Psychotherapy can be scary because it is a space that is completely focused on us. However, it is a shared process. We will not be alone. (5) Through open dialogue, mutual trust, time invested, and techniques and methodologies (based on scientific evidence), a restorative therapeutic bond that promotes change will be generated (5).
Anxiety before therapy can be related to the fact that we are not prepared to look inside ourselves. One of the fundamental needs for existence of the Human Being is the search for acceptance. Therefore, we act with kindness, solidarity and affection, and we try to hide our mistakes or blame ourselves when we perform actions that we interpret as unpleasant. In therapy we will discover that value judgments can be challenged, and that we can make mistakes, without this making us “bad people”.
(6) Another resistance that we may manifest is the time that the therapy takes to produce its effects or the methods and techniques used by the psychologist (6).
Currently, we are very focused and consumed by immediacy. We want and need quick solutions to our problems. However, therapy is a long process, where there are no right answers or quick solutions. Discovering our inner selves can take some time and we need to give ourselves that time. Flexibility is fundamental in therapy, as it allows us to gradually assimilate and integrate change.
We often think that therapy is just talk and that it won't help us, because we need something more tangible. And bearing in mind this mindset, we can often (6) demonstrate opposition to the psychologist (6) as resistance, namely to what he/she gives us back in therapy, contradicting their suggestions or questioning their techniques.
It is important to understand that psychotherapy is based on scientific evidence and that it is practiced by professionals who have completed a specialization and who have also undergone their own therapy. An example of this is Ivory Therapy, a platform that has several certified clinical psychologists available for therapy sessions (in several languages).
If we are afraid or anxious about starting or undergoing therapy, because we have to travel, it is important to understand that therapy can take place in person (i.e., in the therapist's office/office) and online (from a video call with the psychologist). Ivory Therapy has an article that explains how online therapy works.
In short, there are several reasons why therapy can scare us.
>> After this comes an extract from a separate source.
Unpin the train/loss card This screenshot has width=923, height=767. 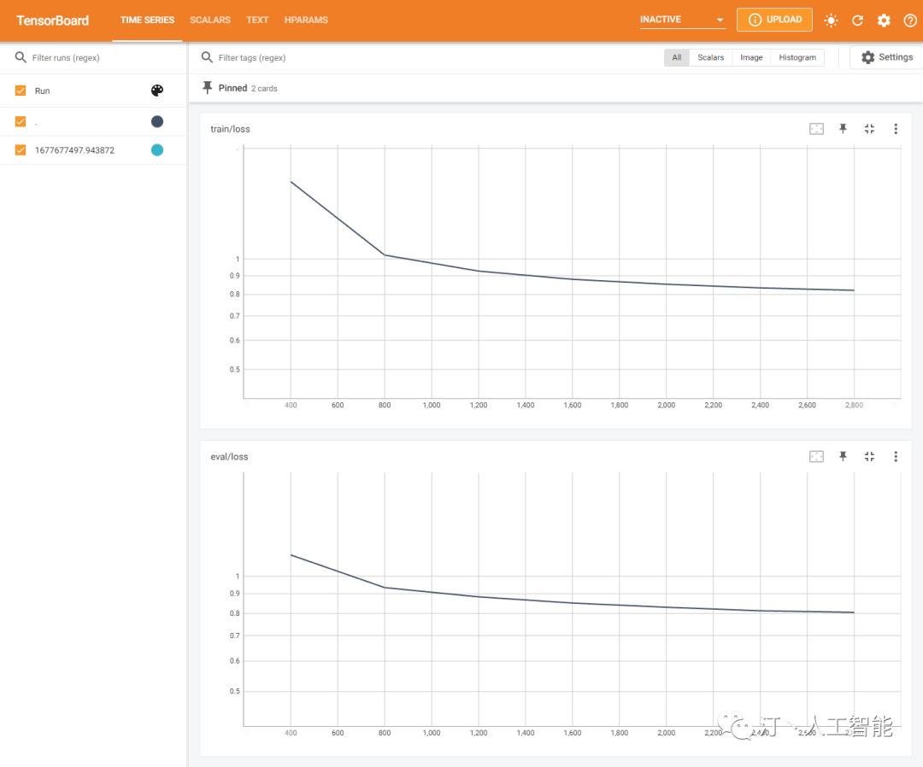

Fear of the unknown, of judgement or misunderstanding, anxiety about what we might discover about ourselves, and countless other resistances that we can carry within ourselves to the therapeutic space.
(6) Resistances are defined as everything that opposes us, to access the unconscious through words or actions. These can manifest themselves in different ways, such as opposition to the therapist, appointment times, techniques used, payment method, among many others. (6)
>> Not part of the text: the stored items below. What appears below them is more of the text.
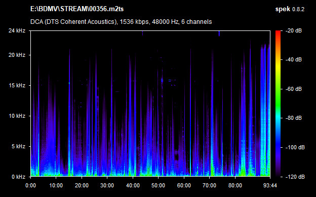This screenshot has height=197, width=316.
Task: Click the DCA codec info line
Action: pyautogui.click(x=121, y=22)
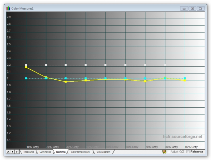Click yellow measured gamma point at 10% Gray
The width and height of the screenshot is (211, 160).
pyautogui.click(x=26, y=67)
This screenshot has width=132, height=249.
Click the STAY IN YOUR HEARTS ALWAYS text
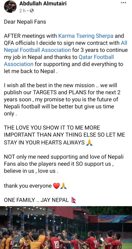click(44, 142)
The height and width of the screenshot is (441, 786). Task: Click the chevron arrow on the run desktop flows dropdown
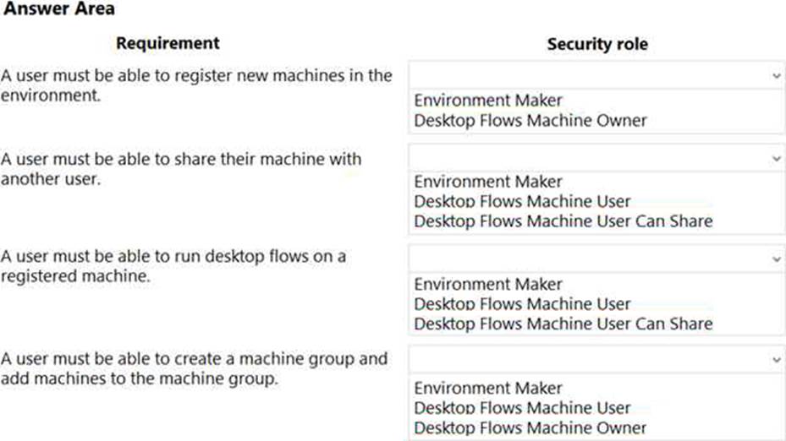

It is natural to feel afraid of dealing with our immediate sensory awareness. And so resistance arises. (7) This consists of an interpersonal translation of our conflicts about change, and therefore constitutes an integral part of the therapeutic journey (7).
(7) In the initial sessions our resistance seems to increase (7). However, as the sessions go by, based on the therapeutic alliance with the psychologist, when we feel welcomed, we create the feeling that therapy is a safe space to expose ourselves as we are.
Finally, it is important that we talk about our resistance to the therapeutic process. (8) If we address resistance in therapy, we become aware of them and free ourselves from the energy contained in them (8), and in this way, we are an active part of our change process. (2) Therapy can indeed be scary, but it has effective long-term results in improving well-being and our mental health (2).